I have been doing some stuff with reddit for a while now. I haven't used an api key with it, since I wasnt to make the program as simple to set up as possible. Of course, that means I'm getting rate serious limiting. This is probably caused by reddit's api blocking useragents like 'Python/urrlib'. I found Reddit's api rules and obviously I must follow these rules. (Things like changing the useragent, I have done). The hardest part is having to add a rate limiter to my program since it was never designed to have one, meaning I'm having to bodge one in that fits around my already working program. It wasn't too hard to make but it doesn't quite work. Here's a simplified version of my main script, with the rate limiter:
def counter(func): #counts how many times function was called
	def inner1(*args, **kwargs):
		inner1.calls += 1
		return func(*args, **kwargs)
	inner1.calls = 0
	inner1.__name__= func.__name__
	return inner1

class Links():
	secs = 0
	isLimited = False
	reddit_calls = 0
	
	def create_timer():
		thread = Thread(target = Links.timer)
		thread.start()

	def timer():
		while Links.secs != 60:
			time.sleep(2)
			Links.secs += 1
			if (Links.secs >= 60 and not Links.isLimited):
				Links.secs = 0

	def rate_limit():
		Links.isLimited = True
		Links.reddit_calls = 0
		Links.timer() #waits 60 secs without resetting
		Links.isLimited = False
		thread = Thread(target = Links.timer)
		thread.start()

	def parse_link(link):
		if(link == "reddit" and Links.reddit_calls < 60 and Links.secs < 60):
			if(not Links.isLimited):
				print(Links.Reddit.reddit_url(link), Links.reddit_calls,)
		elif(Links.reddit_calls >= 60 and Links.secs <= 60):
			print("rate limited!!")
			Links.rate_limit()
		elif(link == "somethingelse"):
			print(link)

	class Reddit():
		@counter
		def reddit_url(parsed):
			#do some stuff with the link
			Links.reddit_calls = Links.Reddit.reddit_url.calls
			return parsed

Links.create_timer()

for i in range(65):
	Links.parse_link("reddit")
	Links.parse_link("somethingelse")
The output looks like this:
Output:
reddit 1 somethingelse reddit 2 somethingelse reddit 3 somethingelse reddit 4 somethingelse reddit 5 somethingelse reddit 6 somethingelse reddit 7 somethingelse reddit 8 somethingelse reddit 9 somethingelse reddit 10 somethingelse reddit 11 somethingelse reddit 12 somethingelse ...... #all the way up until 60 rate limited!!!!
What it should do:
Output:
reddit 1 somethingelse reddit 2 somethingelse reddit 3 somethingelse reddit 4 somethingelse reddit 5 somethingelse reddit 6 somethingelse reddit 7 somethingelse reddit 8 somethingelse reddit 9 somethingelse reddit 10 somethingelse reddit 11 somethingelse reddit 12 somethingelse ...... #all the way up until 60 rate limited!!!! somethingelse somethingelse #it should print 'somethingelse' 5 more times somethingelse somethingelse somethingelse
The main difference is that the threading isn't working. I basically need to be processing the reddit links on their own thread. At the moment, if reddit links get rate limited then every link is rate limited. I need it to rate limit just the reddit links, hence why 'somethingelse' else should appear 5 more times because that isn't a reddit link, and it shouldn't get rate limited.
What do I need to change to fix this?
(Threading may not be the best approach but really it's probably the easiest way to implement it without having to rewrite the whole 'Links' class.)

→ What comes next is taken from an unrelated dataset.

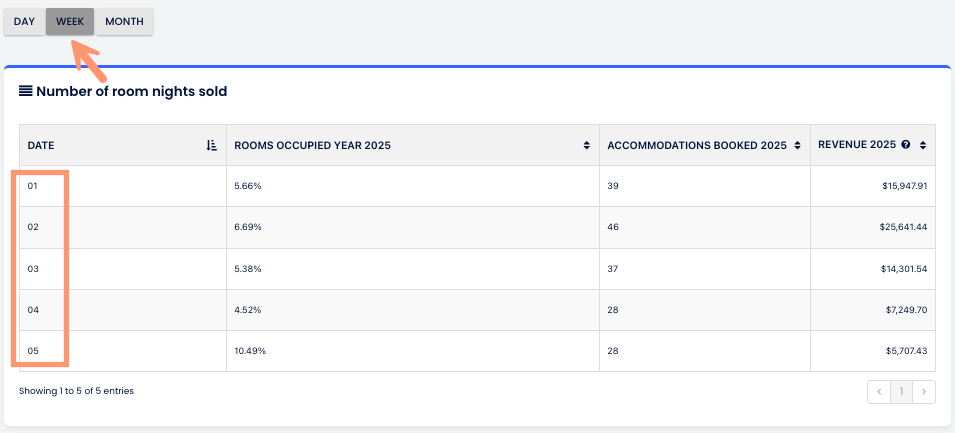Sort by Rooms Occupied Year 2025 arrows
The width and height of the screenshot is (955, 433).
click(587, 145)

EDIT: I should probably do my best to explain what the script does.
It starts by creating a 'timer' thread. This timer thread activates a while loop that count for 60 seconds, then resets back to 0 if it hits 60.
Every time the 'reddit_url' function is called, it adds 1 to the call count.
The rate limiting occurs if the function has been called 60 times, in 60 seconds or less. If it hits this limit, the function 'rate_limit' is called. This sets the 'islimited' variable to true, to stop the 'reddit_url' function from running (since I set call count back to 0). It then calls the 'timer' function again. This counts up for 60 seconds but rather than resetting to 0, it just returns (since 'isLimited' is true, it wont pass the if statement)
Once the 60 seconds is up, 'isLimited' becomes false, and it creates the timer thread again to start the whole process again.